Come mai ha scelto di studiare in inglese dopo la triennale?

«L’ho fatto per una sfida personale e perché penso che sia importante conoscerlo per avere a che fare con materie Stem (Science technology engineering and mathematics) e comunicare col resto del mondo. Tuttavia, la mia opinione sul frequentare una magistrale in lingua straniera nel tempo è cambiata».

Cioè?

«I docenti che ho incontrato, pur essendo molto preparati nelle loro materie, non sono di lingua madre inglese, e questo si percepisce dalla loro pronuncia e da alcuni refusi nell’esposizione. Questo aspetto non mi ha arricchito perché non mi ha dato modo di migliorare il mio inglese che, anzi, rispetto agli anni del liceo, è leggermente calato nella capacità di padroneggiare termini che non siano strettamente specialistici».

Secondo lei, come si potrebbe ovviare a questo problema?

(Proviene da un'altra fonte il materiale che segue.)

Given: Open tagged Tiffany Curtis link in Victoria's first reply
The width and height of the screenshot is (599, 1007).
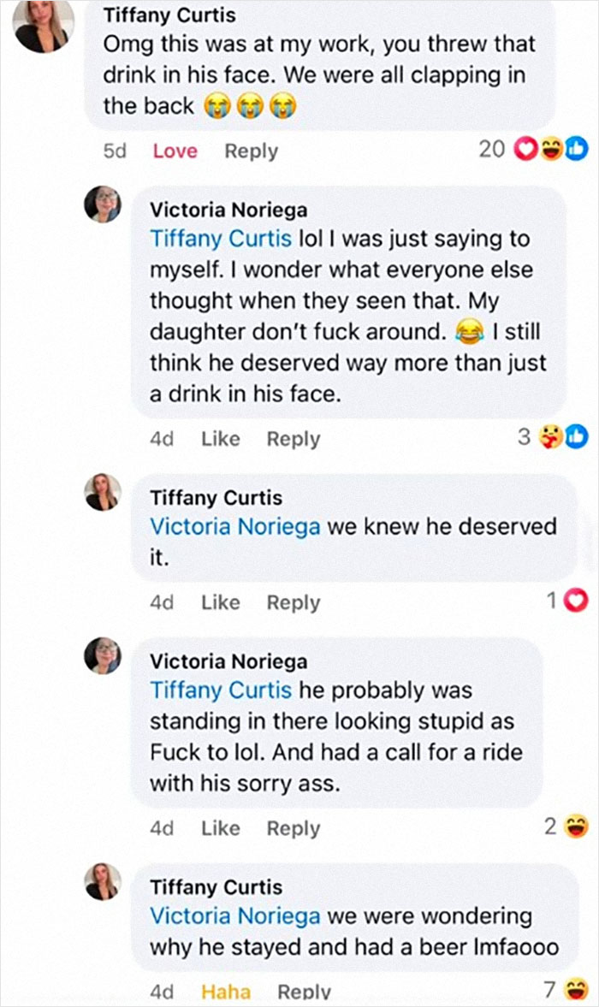Looking at the screenshot, I should click(x=221, y=239).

«Erogando questi insegnamenti universitari in italiano ma affiancandoli, nel frattempo, a corsi obbligatori di grammatica inglese. In alternativa, incrementando lo studio della lingua inglese durante il liceo».

Studiare in inglese, però, avvantaggia nel trovare un impiego all’estero.

«Certamente. Ma non solo all’estero, anche in Italia. Per le aziende fa ancora una certa differenza leggere in un curriculum che un candidato ha svolto studi in inglese, ti dà un vantaggio. Un’arma in più che io, personalmente, vorrei sfruttare per dare una mano al mio Paese, restando a lavorare qui. Ciò non toglie che i miei studi in un’altra lingua mi agevoleranno per tenermi una porta aperta sull’estero, qualora dovessi cambiare idea e cercare lavoro altrove».

 

 

Gianmaria Dozza, ventottenne bolognese, ha frequentato il corso di European Affairs. Ora lavora a Bruxelles per un’Agenzia dell’Unione Europea.

 

Perché ha deciso di studiare in inglese?

«Ho sempre voluto lavorare per le istituzioni europee e l’inglese è la lingua utilizzata in questo ambito. Ammetto di essere rimasto a Bologna perché poteva offrirmi un corso in lingua e dunque aprirmi alla possibilità di una carriera internazionale. Senza questa magistrale mi sarei trasferito, forse anche fuori dall’Italia».

Quindi ha deciso di andare all’estero prima di cominciare la sua magistrale?

«Esatto, ho scelto di studiare alla European Affairs perché già pensavo di andare all’estero. L’inglese per me era essenziale perché, anche nell’alternativa di rimanere a lavorare nelle agenzie legate all’Unione Europea ma in Italia, hanno come prerogativa la conoscenza della lingua inglese».

Cosa l'ha spinta a scegliere questo tipo di lavoro, a respiro internazionale?

«Ci sono una serie di vantaggi non da poco. Da una parte, a, livello lavorativo, è estremamente arricchente essere circondato da colleghi che hanno diversi background e vengono da diverse parti del mondo. Anche la vita privata ha i suoi benefici».

Anche se il costo della vita è più elevato rispetto a Bologna?

«Assolutamente sì, perché il salario più elevato compensa ampiamente il costo della vita e i vantaggi non reggono il paragone con Bologna soprattutto da un punto di vista economico. Qui gli stipendi sono più alti anche rispetto alle città italiane più grandi, Roma e Milano e, a differenza dei miei amici che lavorano in Italia, riesco a mettere da parte dei soldi. Anche a mantenere un appartamento dignitoso, sostenere una vita tranquilla».

Prende in considerazione di tornare in Italia?

«Non sono contrario a tornare, ma lo farei solo avendo garanzie di avere un certo tipo di contratto e di carriera. Come dicevo prima esistono delle agenzie simili a quelle dove lavoro anche vicino a Bologna, ma sostenere lo stesso tipo di vita con vantaggi simili per me sarebbe essenziale».

È fondamentale fare la magistrale in inglese anche per chi rimane in Italia?

«Penso proprio di sì, l’inglese dà un valore aggiunto, ormai i settori della ricerca e delle scienze sono in inglese, il settore delle compagnie allo stesso modo è internazionale. Secondo me combinando due titoli di studio, magari uno italiano e uno inglese, si ottiene un profilo completo».

 

 

Nelle immagini Ilona Babkina, Simone Friggieri e Gianmaria Dozza. Foto concesse dagli intervistati.